This pattern is common for dashboards and reports.

For counts, you may also see:

Code
COUNT(CASE WHEN Status = N'Completed' THEN 1 END) AS CompletedOrders

This works because COUNT(expression) counts non-null expressions. The SUM(CASE...) version is often clearer when the result is numeric and explicit.

Grouping By Expressions

You can group by expressions, not only raw columns.

Code
SELECT
    CAST(OrderDate AS date) AS OrderDay,
    COUNT(*) AS OrderCount
FROM dbo.Orders
GROUP BY CAST(OrderDate AS date);

This returns one row per calendar day.

Be careful with performance. Applying functions to a column can make filtering less efficient if used in WHERE.

Less efficient filter:

Code
WHERE CAST(OrderDate AS date) = '2026-06-19'

Often better:

Code
WHERE OrderDate >= '20260619'
  AND OrderDate <  '20260620'

Then group by the date expression if needed for display.

Grouping NULL Values

When a grouping column contains NULL, SQL Server groups all NULL values together.

Code
SELECT
    Region,
    COUNT(*) AS CustomerCount
FROM dbo.Customers
GROUP BY Region;

Rows with Region IS NULL appear as one group where Region is NULL.

If you want a display label, use a separate expression:

Code
SELECT
    COALESCE(Region, N'Unknown') AS RegionName,
    COUNT(*) AS CustomerCount
FROM dbo.Customers
GROUP BY COALESCE(Region, N'Unknown');

Be cautious: replacing NULL with a label can merge true unknowns with a real value if that label also exists in the data.

Aggregates and NULL Values

Most aggregate functions ignore NULL values. COUNT(*) is the major exception because it counts rows.

Code
SELECT
    COUNT(*) AS RowsInGroup,
    COUNT(ShippedAtUtc) AS ShippedRows,
    MIN(ShippedAtUtc) AS FirstShippedAt,
    MAX(ShippedAtUtc) AS LastShippedAt
FROM dbo.Orders;

If ShippedAtUtc is nullable, COUNT(ShippedAtUtc) counts only shipped rows.

This can be useful, but it must be intentional.

HAVING Without GROUP BY

HAVING is usually used with GROUP BY, but SQL can also apply it to a single implicit group.

● **Extracted records**
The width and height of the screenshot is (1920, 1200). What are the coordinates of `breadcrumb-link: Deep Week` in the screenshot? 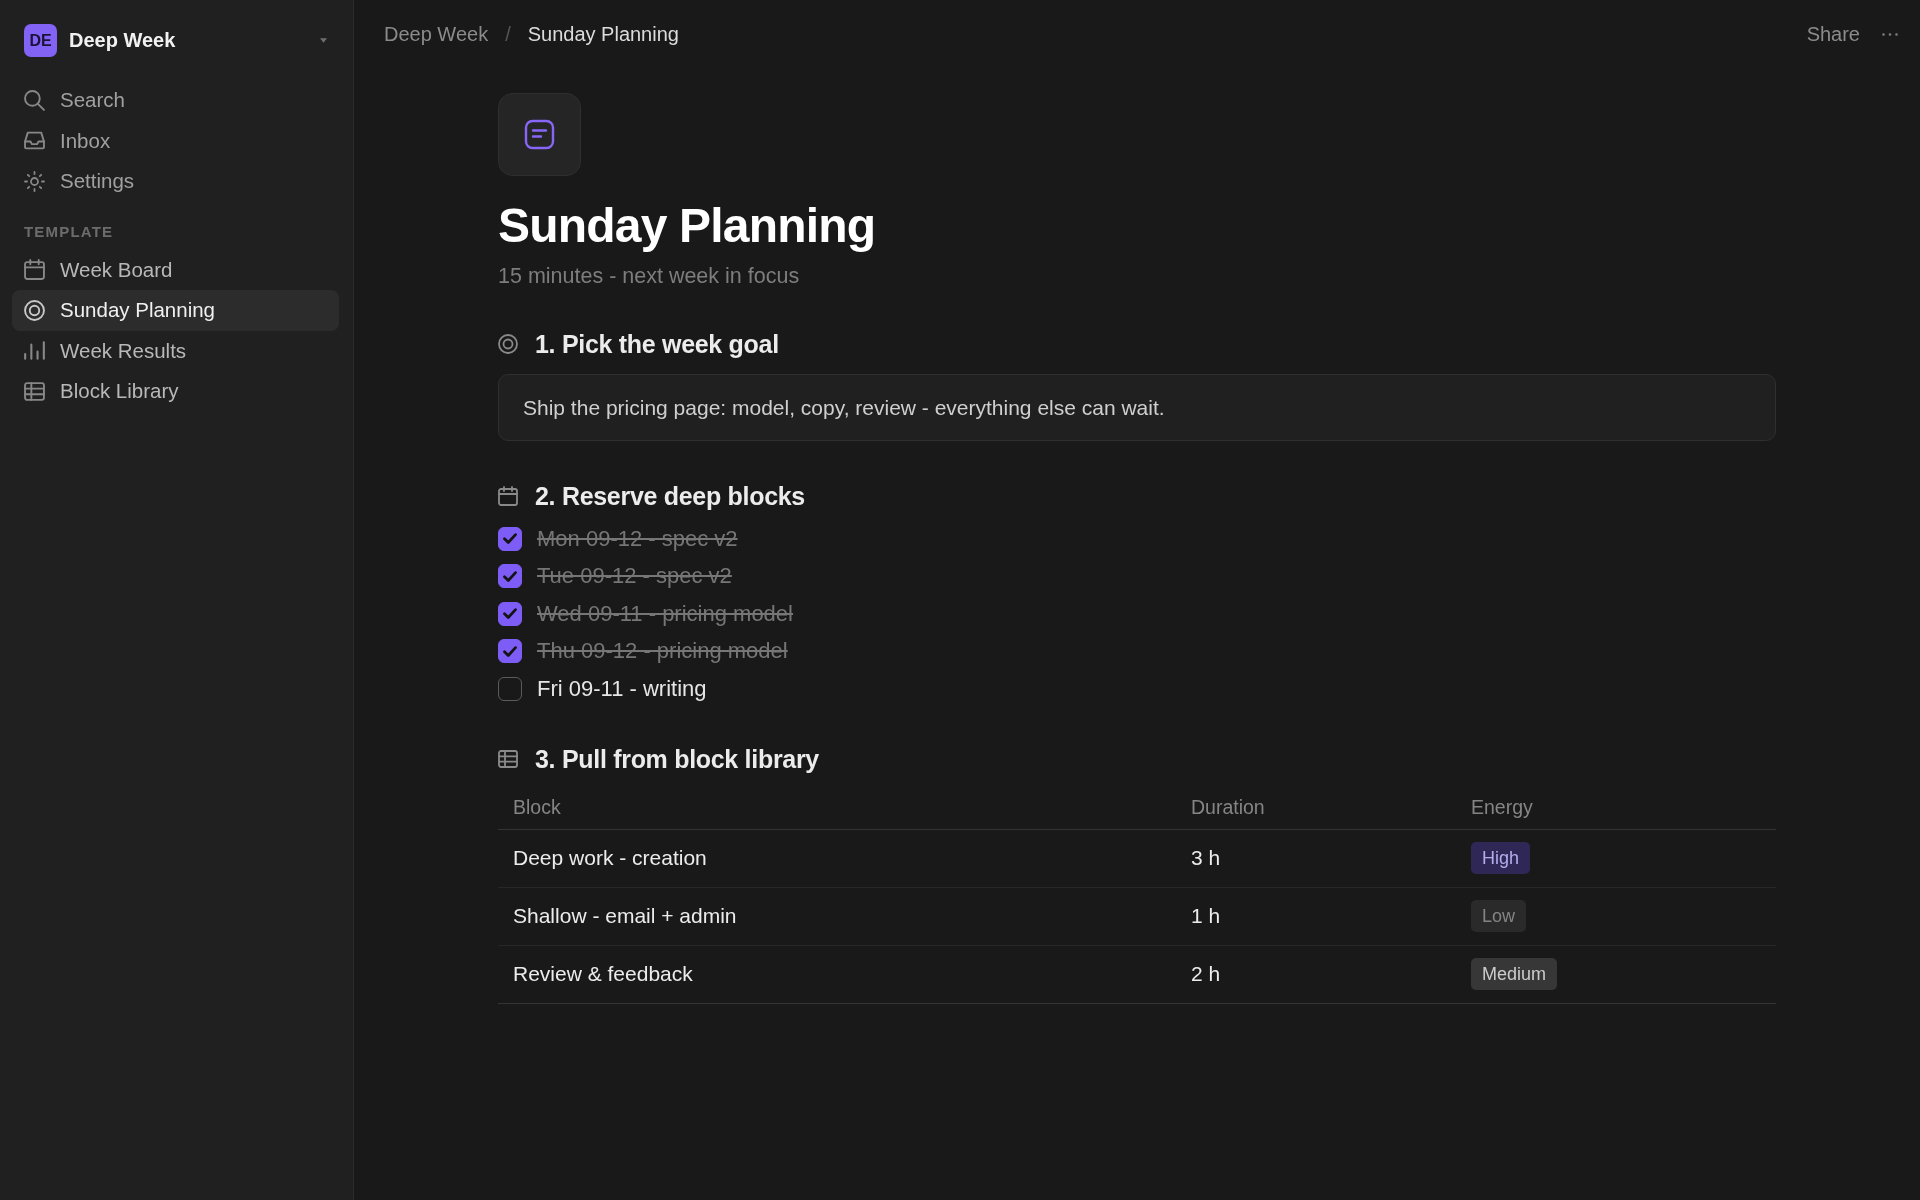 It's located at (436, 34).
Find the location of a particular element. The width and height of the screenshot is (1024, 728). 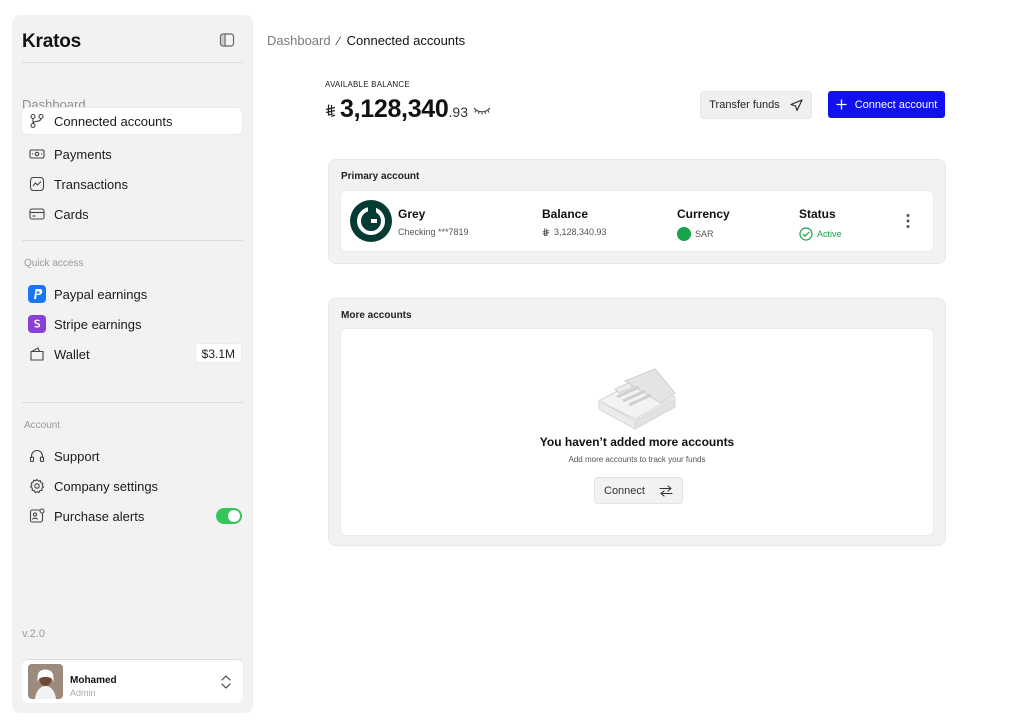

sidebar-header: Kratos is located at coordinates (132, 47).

* * *

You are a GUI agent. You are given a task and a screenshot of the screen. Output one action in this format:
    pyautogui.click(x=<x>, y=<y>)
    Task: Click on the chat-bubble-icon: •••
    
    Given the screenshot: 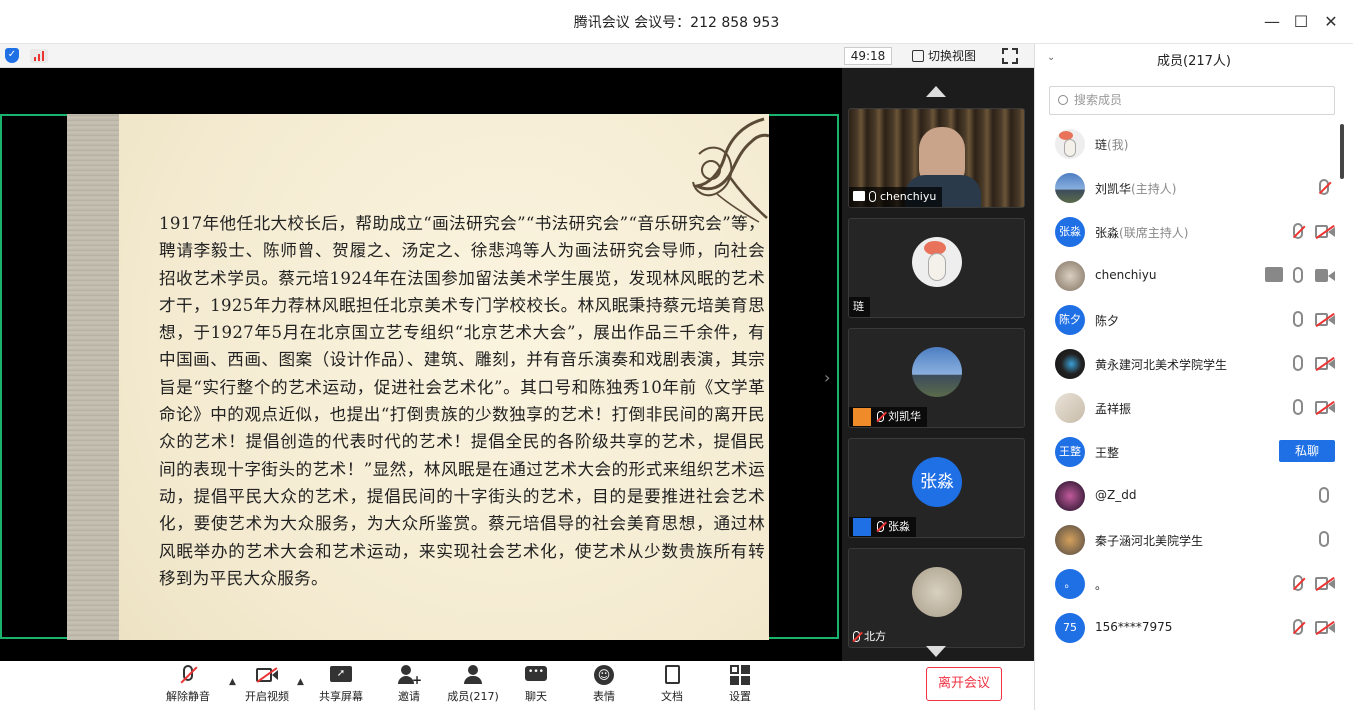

● **Task set**
[a] Repeat word for word the part of the SQL grouping text that begins at the words "This pattern is" and stops after the words "only raw columns.".
[b] In the SQL grouping text, which aggregate function is the major exception to ignoring NULL values?

● **Responses in order**
[a]
This pattern is common for dashboards and reports.

For counts, you may also see:

Code
COUNT(CASE WHEN Status = N'Completed' THEN 1 END) AS CompletedOrders

This works because COUNT(expression) counts non-null expressions. The SUM(CASE...) version is often clearer when the result is numeric and explicit.

Grouping By Expressions

You can group by expressions, not only raw columns.

[b] COUNT(*), because it counts rows.